Q: I am 69-years young. I have a horrible problem of coming over the top and hitting everything with a weak slice. My friends tell me that my lower body is always moving forward during the downswing and that I am not staying behind the ball but rather getting the body out in front of the ball. I need help and need it in a bad way. Can you help or is it time for me to just give up?
- Edward Moore (Oklahoma, City, OK)
A: Slices come from clubfaces that are open at impact; the lower body may contribute to that but not for sure. I would look first at your grip and make sure it is not too weak. Then I would make sure as you take the club away from the ball that you’re keeping the clubface looking at the ball in the first part of the backswing. An early rolling or opening of the clubface will more often cause a slice than anything you do with your legs. Good luck.
Q: Regarding your recent show on the grip, what are your thoughts on a strong left-hand grip? It's my understanding that all but a few Tour players either have a strong grip or a very strong grip. Is it true that a strong grip is consistent with the modern golf swing which is more of a body swing and less manipulation of the clubface with the hands?

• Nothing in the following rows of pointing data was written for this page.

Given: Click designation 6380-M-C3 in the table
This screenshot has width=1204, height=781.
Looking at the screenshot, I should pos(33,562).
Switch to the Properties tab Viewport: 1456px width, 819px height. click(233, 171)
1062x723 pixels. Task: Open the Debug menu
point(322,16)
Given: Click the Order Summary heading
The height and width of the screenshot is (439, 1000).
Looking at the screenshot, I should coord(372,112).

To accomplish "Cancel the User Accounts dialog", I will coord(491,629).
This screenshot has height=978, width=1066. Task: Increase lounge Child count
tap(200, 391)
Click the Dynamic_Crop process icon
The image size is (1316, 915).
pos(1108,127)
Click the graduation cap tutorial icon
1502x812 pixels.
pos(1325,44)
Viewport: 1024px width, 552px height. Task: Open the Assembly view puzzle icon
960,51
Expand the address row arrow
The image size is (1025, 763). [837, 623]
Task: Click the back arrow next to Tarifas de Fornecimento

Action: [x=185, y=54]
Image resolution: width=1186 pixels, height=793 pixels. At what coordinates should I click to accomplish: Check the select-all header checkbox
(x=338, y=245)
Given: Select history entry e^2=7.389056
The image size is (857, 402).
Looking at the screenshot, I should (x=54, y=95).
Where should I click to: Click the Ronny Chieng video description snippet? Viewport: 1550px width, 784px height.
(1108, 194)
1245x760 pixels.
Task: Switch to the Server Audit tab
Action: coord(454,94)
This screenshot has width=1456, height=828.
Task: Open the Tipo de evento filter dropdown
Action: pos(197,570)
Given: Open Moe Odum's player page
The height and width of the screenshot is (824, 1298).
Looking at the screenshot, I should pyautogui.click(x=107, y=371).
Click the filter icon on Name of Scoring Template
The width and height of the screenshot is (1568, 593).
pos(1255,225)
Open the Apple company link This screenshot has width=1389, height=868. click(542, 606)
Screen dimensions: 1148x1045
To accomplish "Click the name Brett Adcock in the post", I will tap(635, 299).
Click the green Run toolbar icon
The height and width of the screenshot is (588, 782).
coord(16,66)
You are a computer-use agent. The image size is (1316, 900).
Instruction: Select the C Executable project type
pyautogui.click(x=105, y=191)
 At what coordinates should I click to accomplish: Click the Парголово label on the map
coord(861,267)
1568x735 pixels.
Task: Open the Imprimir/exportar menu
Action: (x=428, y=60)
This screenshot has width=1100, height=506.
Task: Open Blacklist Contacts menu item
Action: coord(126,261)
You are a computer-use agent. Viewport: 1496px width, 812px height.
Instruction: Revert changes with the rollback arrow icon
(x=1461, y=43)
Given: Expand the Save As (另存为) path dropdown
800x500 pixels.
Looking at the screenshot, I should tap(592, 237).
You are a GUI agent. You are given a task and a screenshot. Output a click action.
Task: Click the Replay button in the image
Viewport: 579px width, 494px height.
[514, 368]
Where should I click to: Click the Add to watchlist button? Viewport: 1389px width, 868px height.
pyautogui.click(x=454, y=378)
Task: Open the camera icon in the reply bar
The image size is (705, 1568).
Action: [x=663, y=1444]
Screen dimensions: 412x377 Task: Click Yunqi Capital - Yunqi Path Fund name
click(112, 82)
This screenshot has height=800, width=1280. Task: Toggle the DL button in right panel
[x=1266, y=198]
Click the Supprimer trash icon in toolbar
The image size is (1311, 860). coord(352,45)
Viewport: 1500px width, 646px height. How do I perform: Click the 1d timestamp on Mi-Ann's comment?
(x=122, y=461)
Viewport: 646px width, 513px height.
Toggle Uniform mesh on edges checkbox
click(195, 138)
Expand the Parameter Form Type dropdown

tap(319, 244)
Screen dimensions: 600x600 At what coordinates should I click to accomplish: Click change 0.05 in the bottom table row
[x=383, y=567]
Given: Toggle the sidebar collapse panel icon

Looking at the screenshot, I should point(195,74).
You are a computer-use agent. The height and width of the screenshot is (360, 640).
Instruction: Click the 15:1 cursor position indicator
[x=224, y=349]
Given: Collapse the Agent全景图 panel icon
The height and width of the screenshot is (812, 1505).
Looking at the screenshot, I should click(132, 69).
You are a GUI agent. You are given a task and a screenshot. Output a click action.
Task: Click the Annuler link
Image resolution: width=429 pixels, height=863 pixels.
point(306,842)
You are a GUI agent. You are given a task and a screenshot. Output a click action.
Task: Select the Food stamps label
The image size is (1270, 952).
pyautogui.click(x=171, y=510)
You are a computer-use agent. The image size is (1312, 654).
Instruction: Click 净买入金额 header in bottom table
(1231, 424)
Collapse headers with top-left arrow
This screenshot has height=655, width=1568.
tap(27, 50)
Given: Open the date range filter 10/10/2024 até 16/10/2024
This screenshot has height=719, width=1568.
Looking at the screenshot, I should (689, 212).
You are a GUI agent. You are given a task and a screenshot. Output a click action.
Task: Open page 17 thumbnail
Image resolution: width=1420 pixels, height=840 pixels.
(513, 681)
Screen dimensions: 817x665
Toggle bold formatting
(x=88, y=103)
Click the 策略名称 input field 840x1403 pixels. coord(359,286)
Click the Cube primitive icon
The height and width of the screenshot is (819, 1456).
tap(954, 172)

Thanks for your time.
- Steve (Chicago, IL)
A: A strong left-hand grip has some advantages and some disadvantages. It is easier to draw the ball and does encourage more body rotation through the ball, but usually causes problems in the short game, unless you are a Tour pro. The short game issues tend to be too low of a ball flight and/or contact issues. I certainly prefer a weaker grip for shorter shots and a power grip for full shots. A finesse grip, or weak grip, for short shots is more the norm that many recreational golfers would know.
Q: I'm a high handicap golfer. Can you please explain 'The Release'? This is really a hard concept for me. Everyone says that you have to release the club but no one says what that is.
-Michael A. Thomas (Silver Spring, MD)
A: 'Release' is a term that is just thrown around by many people, and somehow many people take it to mean it is a wrist throw of the clubhead at the ball, independent of the arms and body. NO, NO, NO!!!!! As good a definition of release as I know is that just after impact both arms must be straight and the clubhead must be as far away from the left shoulder as possible. Take some practice swings and stop just after impact, checking that both arms are fully extended and the clubhead is as far from your left shoulder as possible. By the way, that definition of release came from Jack Nicklaus!!